→ What you have to do: Output as a numbered list the lines from the line with "You are a GUI" to the line with "Close the Поиск", both included, leaving out any blank lines.

→ Data to use:
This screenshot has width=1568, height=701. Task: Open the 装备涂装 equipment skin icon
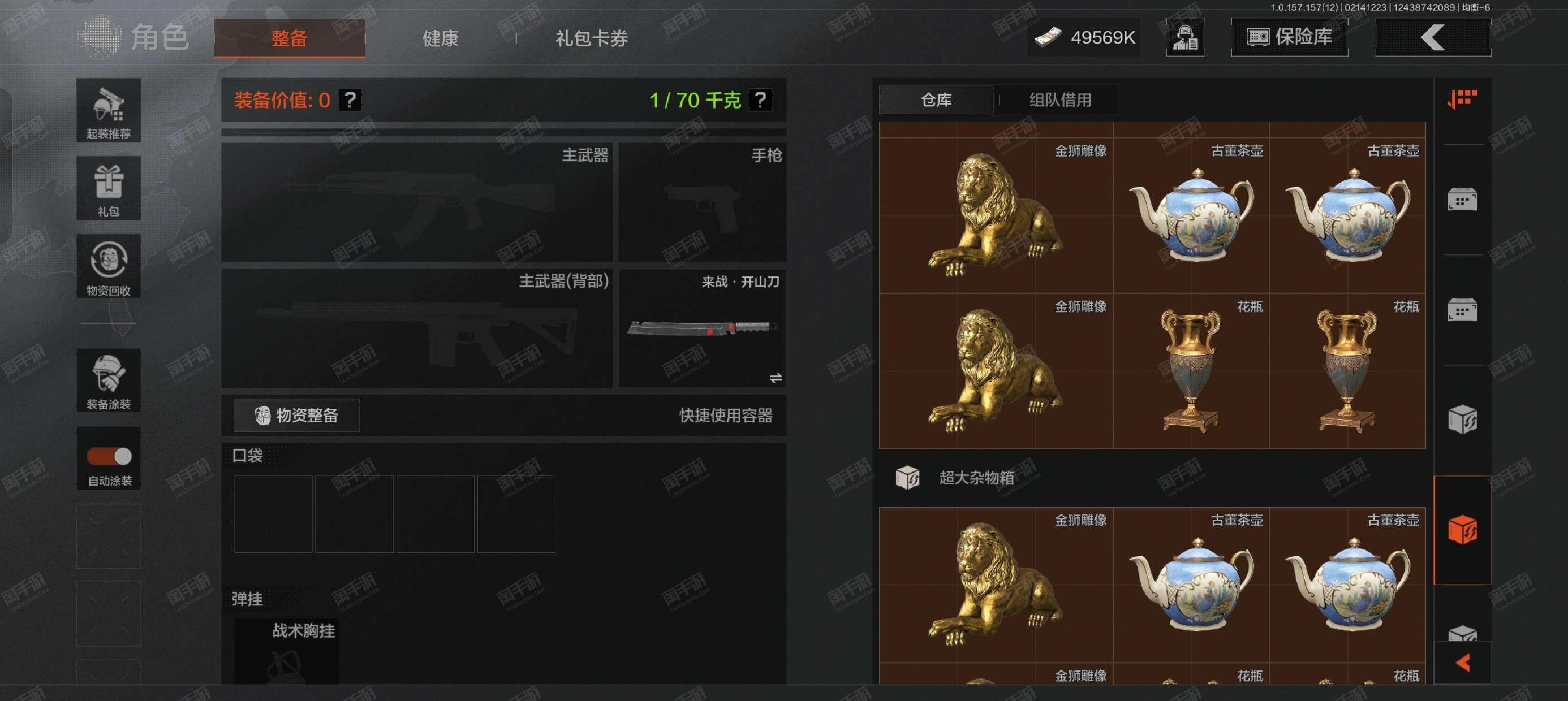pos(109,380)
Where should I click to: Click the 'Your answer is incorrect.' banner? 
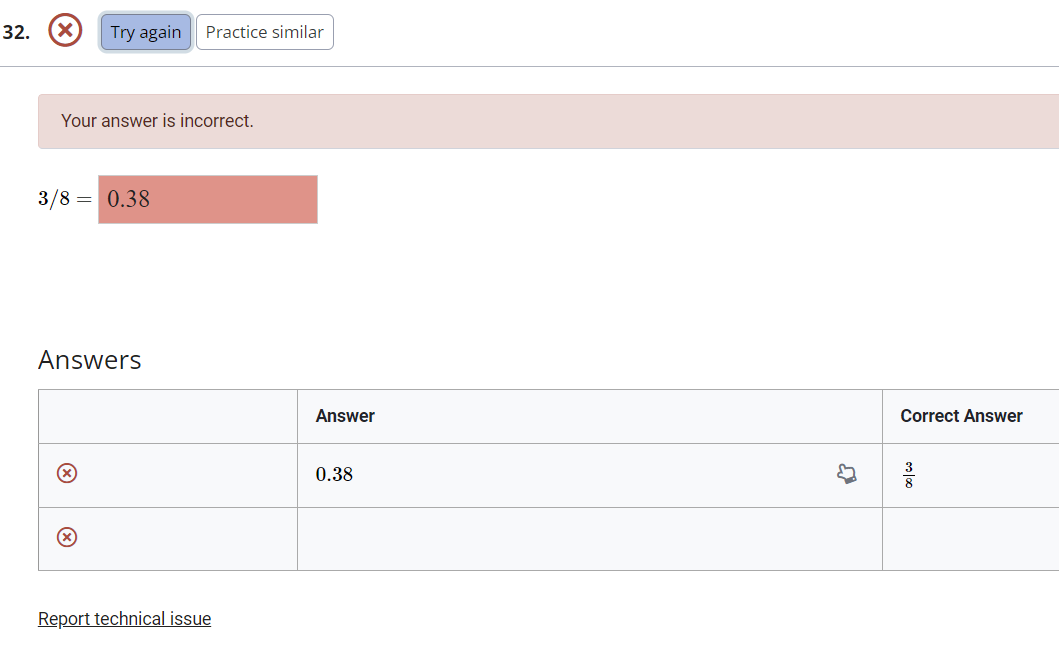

* * *

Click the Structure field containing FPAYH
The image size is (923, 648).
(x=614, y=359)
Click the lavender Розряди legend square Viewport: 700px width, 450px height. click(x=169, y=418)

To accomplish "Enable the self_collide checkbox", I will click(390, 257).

---

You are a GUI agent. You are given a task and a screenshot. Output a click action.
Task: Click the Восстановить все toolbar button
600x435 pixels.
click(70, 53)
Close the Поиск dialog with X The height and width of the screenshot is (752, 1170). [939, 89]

→ Expected output:
1. You are a GUI agent. You are given a task and a screenshot. Output a click action.
2. Task: Click the Восстановить все toolbar button
3. 600x435 pixels.
4. click(70, 53)
5. Close the Поиск dialog with X The height and width of the screenshot is (752, 1170). [939, 89]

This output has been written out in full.